Bio++: a set of C++ libraries for sequence analysis, phylogenetics, molecular evolution and population genetics
1 CNRS UMR 5171 – Génome, Populations, Interactions, Adaptation (GPIA), Université Montpellier 2, France
2 CNRS UMR 5554 – Institut des Sciences de I'Evolution de Montpellier (ISE-M), Université Montpellier 2, France
BMC Bioinformatics 2006, 7:188 doi:10.1186/1471-2105-7-188Published: 4 April 2006
A large number of bioinformatics applications in the fields of bio-sequence analysis, molecular evolution and population genetics typically share input/ouput methods, data storage requirements and data analysis algorithms. Such common features may be conveniently bundled into re-usable libraries, which enable the rapid development of new methods and robust applications.

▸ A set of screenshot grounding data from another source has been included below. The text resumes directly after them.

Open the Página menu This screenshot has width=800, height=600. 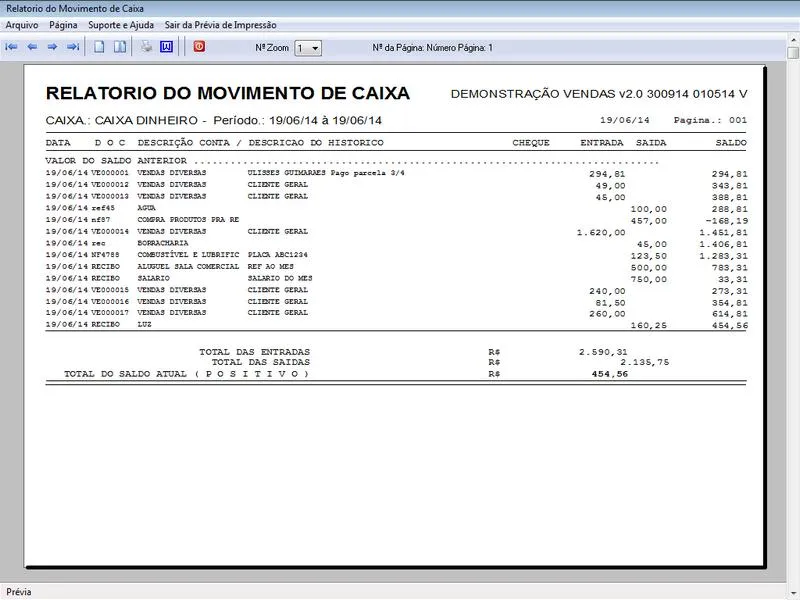63,25
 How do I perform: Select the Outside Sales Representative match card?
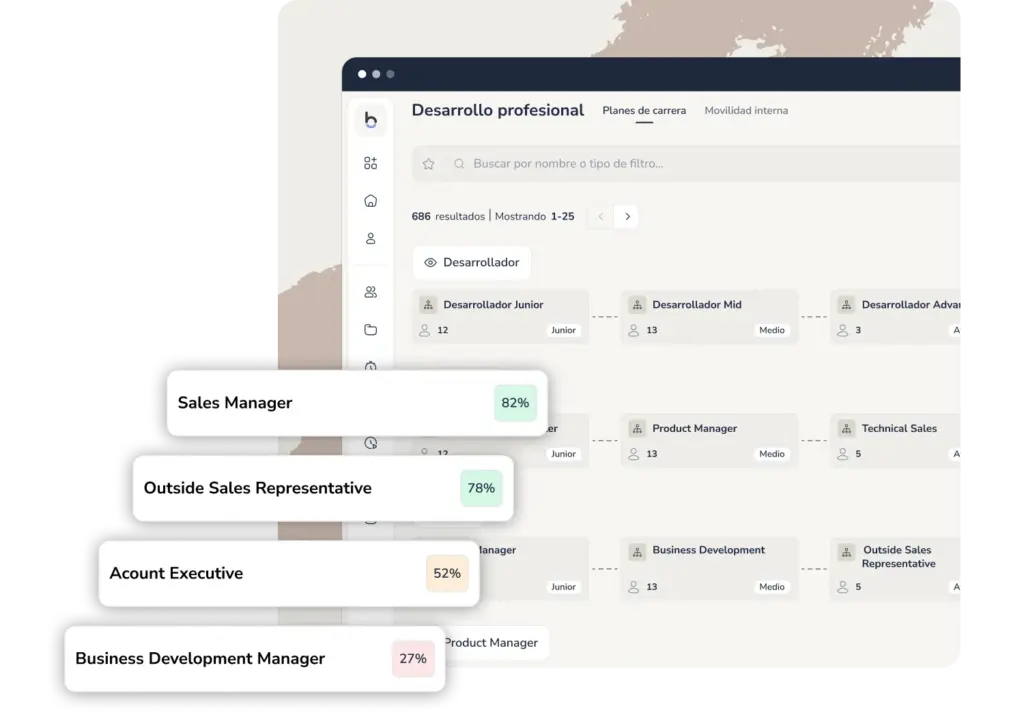point(322,489)
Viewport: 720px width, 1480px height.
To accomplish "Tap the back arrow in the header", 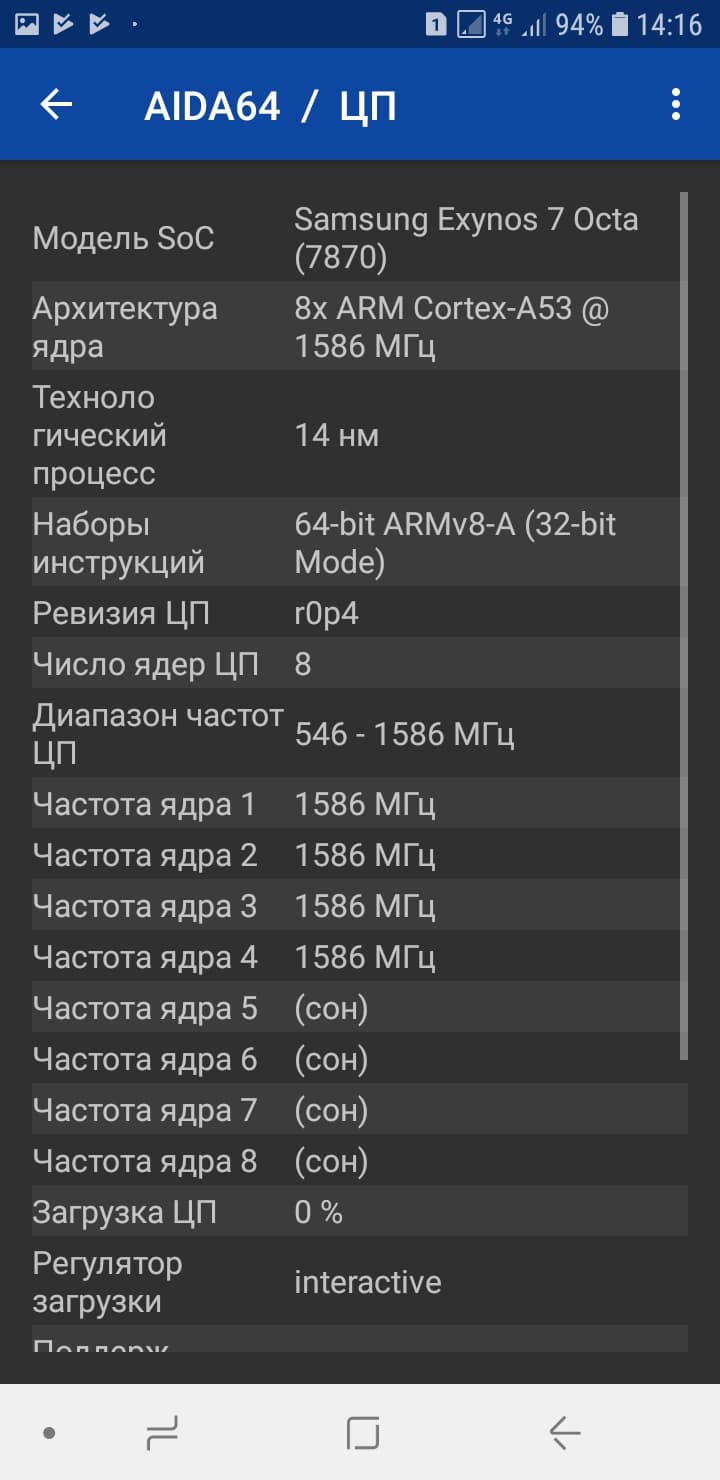I will tap(56, 105).
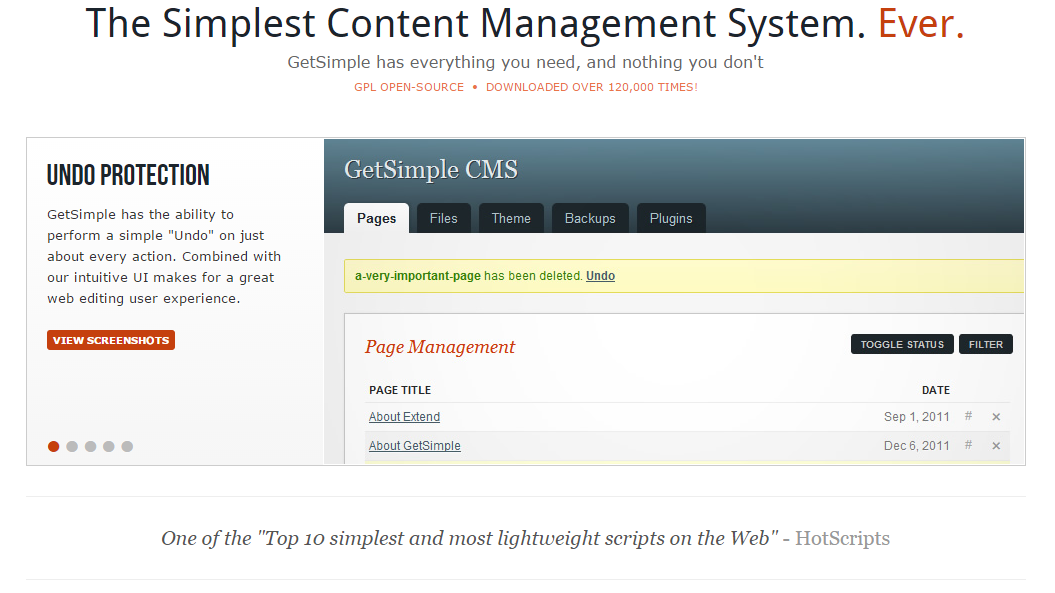Select the second carousel dot
Viewport: 1055px width, 593px height.
pyautogui.click(x=71, y=447)
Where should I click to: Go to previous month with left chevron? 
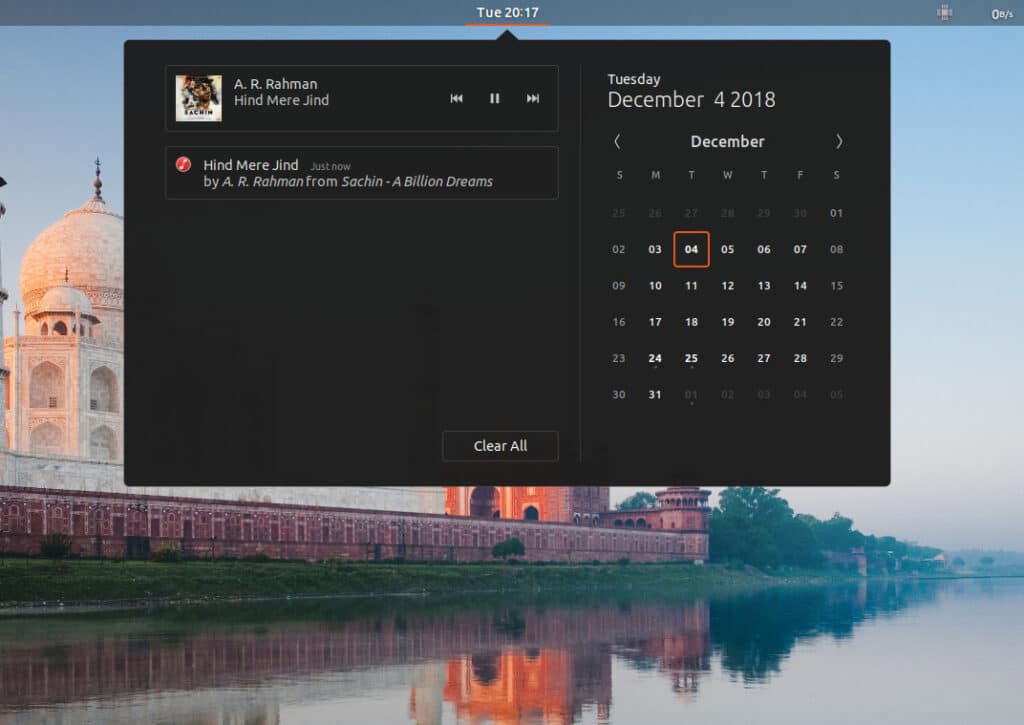(x=617, y=141)
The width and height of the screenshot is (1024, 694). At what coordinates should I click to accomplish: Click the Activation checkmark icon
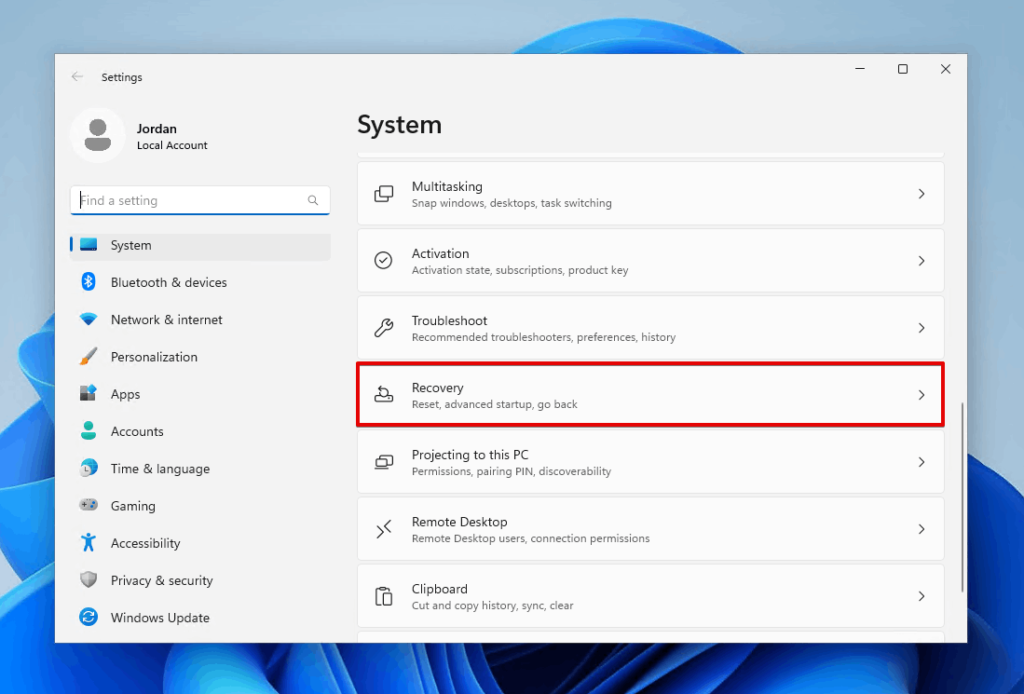click(383, 260)
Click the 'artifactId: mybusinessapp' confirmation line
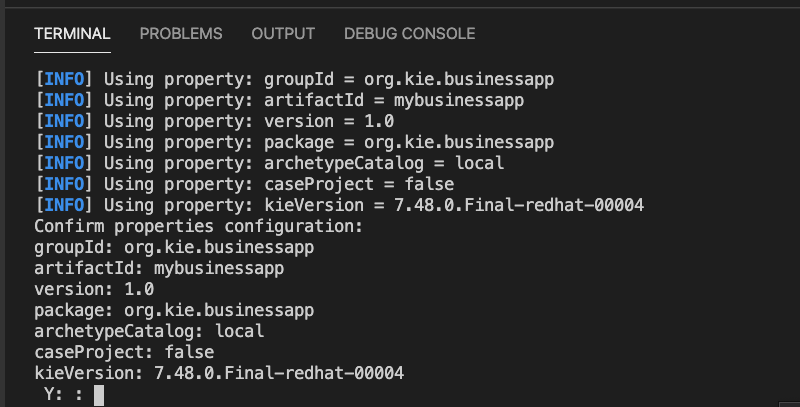 point(159,268)
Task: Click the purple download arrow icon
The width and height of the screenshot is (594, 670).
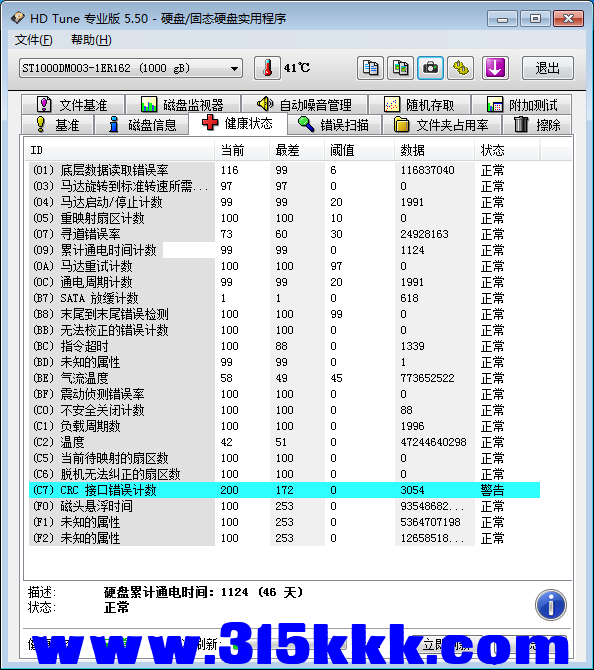Action: (495, 68)
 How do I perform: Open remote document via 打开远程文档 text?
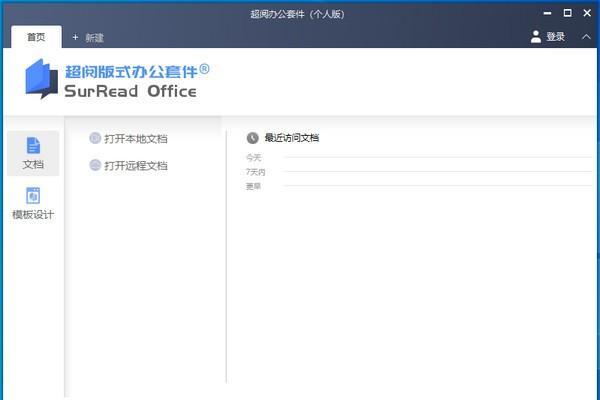click(135, 165)
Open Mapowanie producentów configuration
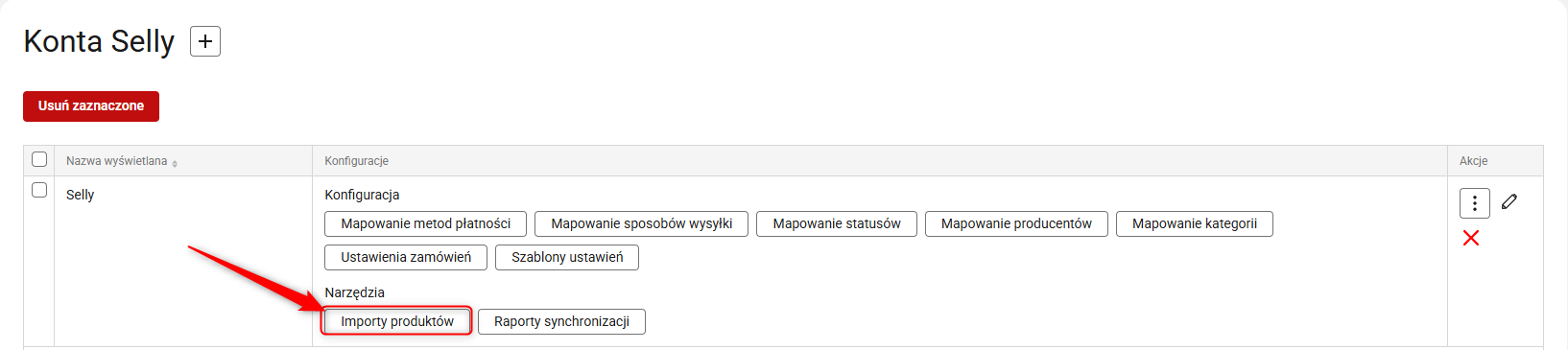 [x=1016, y=223]
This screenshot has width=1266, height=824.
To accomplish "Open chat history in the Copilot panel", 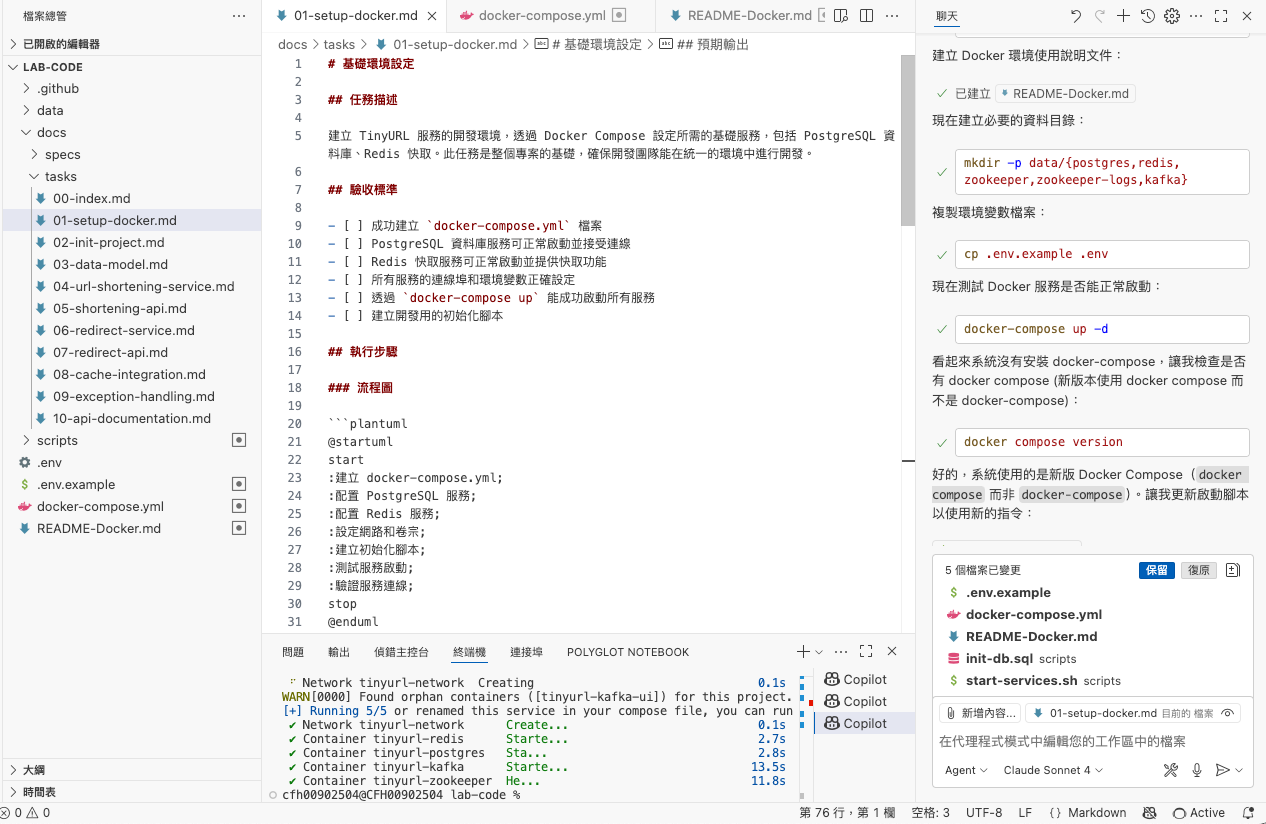I will (1145, 16).
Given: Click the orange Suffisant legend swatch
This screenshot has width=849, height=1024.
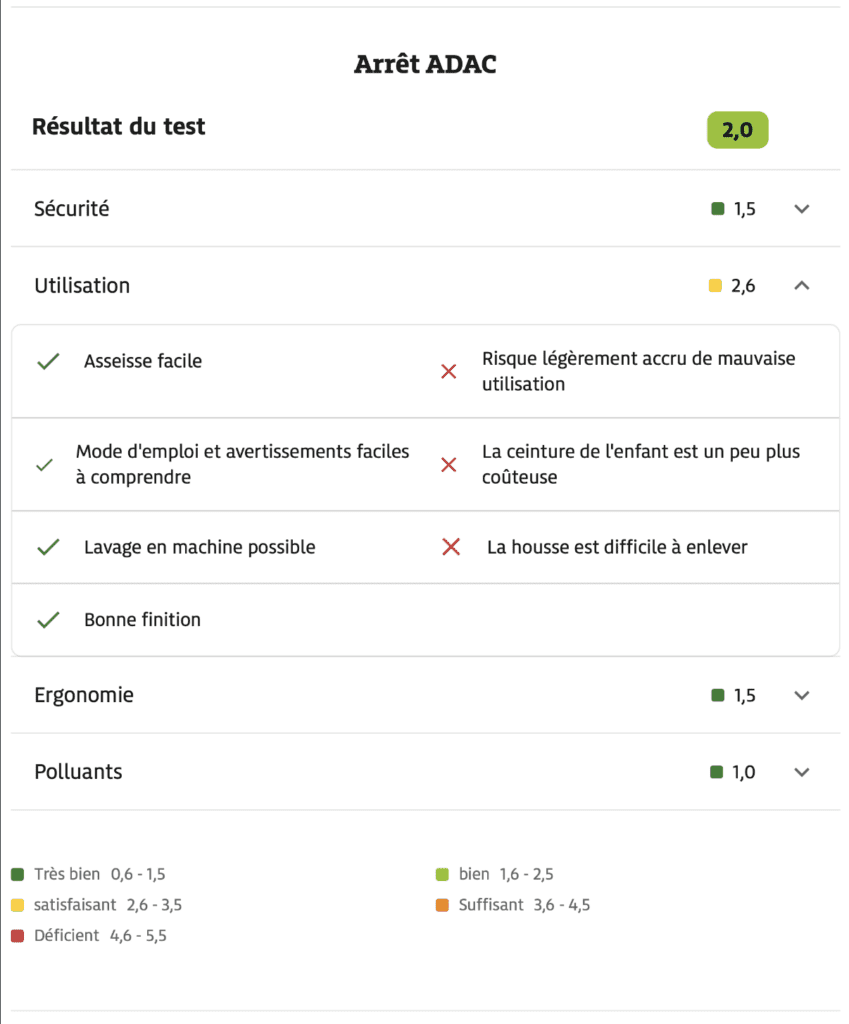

We present Bio++, a set of Object Oriented libraries written in C++. Available components include classes for data storage and handling (nucleotide/amino-acid/codon sequences, trees, distance matrices, population genetics datasets), various input/output formats, basic sequence manipulation (concatenation, transcription, translation, etc.), phylogenetic analysis (maximum parsimony, markov models, distance methods, likelihood computation and maximization), population genetics/genomics (diversity statistics, neutrality tests, various multi-locus analyses) and various algorithms for numerical calculus.
Implementation of methods aims at being both efficient and user-friendly. A special concern was given to the library design to enable easy extension and new methods development. We defined a general hierarchy of classes that allow the developer to implement its own algorithms while remaining compatible with the rest of the libraries. Bio++ source code is distributed free of charge under the CeCILL general public licence from its website http://kimura.univ-montp2.fr/BioPP webcite.